A partir daí é só aguardar. Aproveite para divertir-se pescando peixes menores com outra vara e não se preocupe em demasia, pois quando o cação fisgar, inevitavelmente você vai notar, já que a vara vai dobrar até a metade e a fricção do equipamento vai “cantar”.  Não tenha pressa. Lembre-se de que você mesmo procurou esse encontro. E prepare-se: dependendo do tamanho do peixe, vai haver uma briga por um par de horas. No momento em que é fisgado, o cação costuma dar uma corrida violenta, às vezes percorrendo até 300 metros, sempre em frente, sem parar. Após essa corrida, já com o peso da linha e da fricção, ele vai correr paralelamente à praia e é nessa hora que deve-se começar a recolher a linha. Nesse ponto ele costuma parar e chega até a vir de encontro do pescador, tracionado que está pela linha.

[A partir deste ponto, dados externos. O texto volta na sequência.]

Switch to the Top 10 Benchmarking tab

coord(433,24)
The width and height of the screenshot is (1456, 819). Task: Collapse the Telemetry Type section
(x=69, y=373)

Mais uma ou duas corridas, que tanto podem ser em frente como em paralelo, e ele começa a se entregar. 

O encontro final

Esse é o momento em que é necessário redobrar os cuidados, pois para pegar o peixe com segurança vamos precisar de um bom bicheiro, cujo comprimento do cabo deve ser proporcional ao tamanho do cação. Se o peixe tiver até um metro ou pouco mais, traga-o bem para o raso e pegue-o pelo rabo com as mãos. De qualquer maneira, tome muito cuidado: ele vira rápido e poderá morder. Lembre-se: os dentes pontiagudos são perigosos, mas também fazem parte do encanto dessa espécie. Pronto, o peixe é seu. E o que é melhor: foi uma briga boa e limpa, pois você o pescou esportivamente. Apenas mais duas observações finais. Primeira: os cações às vezes nadam em cardumes, sendo possível fisgar-se mais de um individuo em pouco tempo na mesma pescaria. A segunda é que haverá ocasiões em que apesar de termos a “certeza” de haver fisgado um cação, veremos no final das contas que tratava-se de uma arraia. Observe bem, quando for arraia você vai perceber logo, já que esse peixe, após uma breve briga, fica parado no fundo como se estivesse enroscado. Boa pescaria na melhor época dos cações.